▶ _Selected text_
⁂

Professor Maurice Roumani, a world expert on Libyan Jewry, taught politics and the Middle East at Ben-Gurion University in Beer Sheva and is the founding director of the J. R. Elyachar Center for Sephardi Studies there. The latest of his many books is The Jews of Libya: Coexistence, Persecution, Resettlement (2008).
He observes: “The great majority of Libyan Jews now lives in Israel. They regarded Qaddafi’s fall as an even more positive event than Libyan Jews elsewhere – mainly in Italy, the United States and the United Kingdom. Qaddafi had repeatedly invited his former countrymen in Israel to come back to Libya thus allowing the Palestinians to regain Palestine. Qaddafi was also a terrorism supporter.
“The general consensus among Libyan Jews toward the present rulers, the Transitional National Council (TNC), is one of skepticism and ambivalence. No one knows where developments of the ‘Arab Spring’ including those in Libya will lead. North African Islamic political culture is different from that of the Middle East. In the past, Libya was characterized by a strong nationalism and moderate Islamism. That is however, no guarantee for the future.
“Through overseas representatives, the World Organization of Libyan Jews in Or Yehuda, Israel has had some contact with the TNC. Presently, the country is only at the beginning of putting its house in order. There is tribal rivalry, many militias retain their weapons, no national army exists and there is thus no law and order. Furthermore, there are no political parties and no civil society. It will take a long time before a Libyan constitution can be formulated and promulgated. Hopefully that would give minorities a respectful status in the country.
“The attitude of the future Libyan government toward Libyan Jews abroad will largely depend on its composition. It is far too early to assess what the role of the Islamists will be, or that of the revolutionary elite. Libya as a Muslim country, cannot ignore the geopolitical situation in the Middle East including the Palestinian issue.

⁂

▶ _Problem to work on_
Return the full text on Libyan Jews and the fall of Qaddafi word for word. The records were taken from a separate source.

Stored items

⁂

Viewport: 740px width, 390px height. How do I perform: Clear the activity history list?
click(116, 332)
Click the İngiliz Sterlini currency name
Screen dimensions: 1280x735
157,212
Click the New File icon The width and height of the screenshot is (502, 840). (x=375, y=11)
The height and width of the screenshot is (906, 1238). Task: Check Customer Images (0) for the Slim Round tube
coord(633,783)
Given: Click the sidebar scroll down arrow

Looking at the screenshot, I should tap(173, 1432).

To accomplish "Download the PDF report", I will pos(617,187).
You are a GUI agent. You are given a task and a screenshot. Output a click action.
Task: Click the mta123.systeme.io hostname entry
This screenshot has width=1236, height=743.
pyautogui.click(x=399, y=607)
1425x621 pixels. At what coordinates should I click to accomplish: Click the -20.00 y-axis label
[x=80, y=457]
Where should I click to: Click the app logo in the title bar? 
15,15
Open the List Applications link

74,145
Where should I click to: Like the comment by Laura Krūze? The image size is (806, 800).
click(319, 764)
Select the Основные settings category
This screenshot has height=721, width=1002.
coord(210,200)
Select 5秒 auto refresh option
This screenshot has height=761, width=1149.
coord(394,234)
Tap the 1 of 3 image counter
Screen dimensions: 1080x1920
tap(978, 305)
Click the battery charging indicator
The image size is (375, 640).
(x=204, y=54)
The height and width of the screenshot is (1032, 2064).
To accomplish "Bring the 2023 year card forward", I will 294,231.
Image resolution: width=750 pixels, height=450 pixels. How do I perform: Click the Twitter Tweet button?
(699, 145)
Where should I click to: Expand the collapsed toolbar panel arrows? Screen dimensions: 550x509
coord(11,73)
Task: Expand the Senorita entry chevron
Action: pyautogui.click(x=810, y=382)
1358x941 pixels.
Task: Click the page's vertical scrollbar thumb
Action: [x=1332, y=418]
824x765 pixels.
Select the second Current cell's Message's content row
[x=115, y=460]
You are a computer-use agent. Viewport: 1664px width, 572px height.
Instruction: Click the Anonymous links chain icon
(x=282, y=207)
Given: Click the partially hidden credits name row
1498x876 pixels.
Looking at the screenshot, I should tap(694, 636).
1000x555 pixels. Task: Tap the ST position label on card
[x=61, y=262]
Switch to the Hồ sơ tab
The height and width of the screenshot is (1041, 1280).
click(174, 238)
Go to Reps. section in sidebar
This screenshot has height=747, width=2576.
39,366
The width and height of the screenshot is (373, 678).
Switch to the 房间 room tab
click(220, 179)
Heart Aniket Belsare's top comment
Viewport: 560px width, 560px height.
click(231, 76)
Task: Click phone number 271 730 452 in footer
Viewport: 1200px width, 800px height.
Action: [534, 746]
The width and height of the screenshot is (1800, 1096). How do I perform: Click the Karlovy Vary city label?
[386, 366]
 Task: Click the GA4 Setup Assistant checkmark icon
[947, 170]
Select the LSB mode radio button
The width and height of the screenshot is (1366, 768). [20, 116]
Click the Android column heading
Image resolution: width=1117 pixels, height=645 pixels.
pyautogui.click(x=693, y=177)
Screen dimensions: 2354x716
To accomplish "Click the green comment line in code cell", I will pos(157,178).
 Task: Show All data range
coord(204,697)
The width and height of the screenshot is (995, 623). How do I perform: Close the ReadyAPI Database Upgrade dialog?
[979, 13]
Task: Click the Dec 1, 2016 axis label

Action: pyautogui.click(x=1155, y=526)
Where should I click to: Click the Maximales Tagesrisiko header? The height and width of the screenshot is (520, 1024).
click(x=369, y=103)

⁂

▶ _Written response_
Professor Maurice Roumani, a world expert on Libyan Jewry, taught politics and the Middle East at Ben-Gurion University in Beer Sheva and is the founding director of the J. R. Elyachar Center for Sephardi Studies there. The latest of his many books is The Jews of Libya: Coexistence, Persecution, Resettlement (2008).
He observes: “The great majority of Libyan Jews now lives in Israel. They regarded Qaddafi’s fall as an even more positive event than Libyan Jews elsewhere – mainly in Italy, the United States and the United Kingdom. Qaddafi had repeatedly invited his former countrymen in Israel to come back to Libya thus allowing the Palestinians to regain Palestine. Qaddafi was also a terrorism supporter.
“The general consensus among Libyan Jews toward the present rulers, the Transitional National Council (TNC), is one of skepticism and ambivalence. No one knows where developments of the ‘Arab Spring’ including those in Libya will lead. North African Islamic political culture is different from that of the Middle East. In the past, Libya was characterized by a strong nationalism and moderate Islamism. That is however, no guarantee for the future.
“Through overseas representatives, the World Organization of Libyan Jews in Or Yehuda, Israel has had some contact with the TNC. Presently, the country is only at the beginning of putting its house in order. There is tribal rivalry, many militias retain their weapons, no national army exists and there is thus no law and order. Furthermore, there are no political parties and no civil society. It will take a long time before a Libyan constitution can be formulated and promulgated. Hopefully that would give minorities a respectful status in the country.
“The attitude of the future Libyan government toward Libyan Jews abroad will largely depend on its composition. It is far too early to assess what the role of the Islamists will be, or that of the revolutionary elite. Libya as a Muslim country, cannot ignore the geopolitical situation in the Middle East including the Palestinian issue.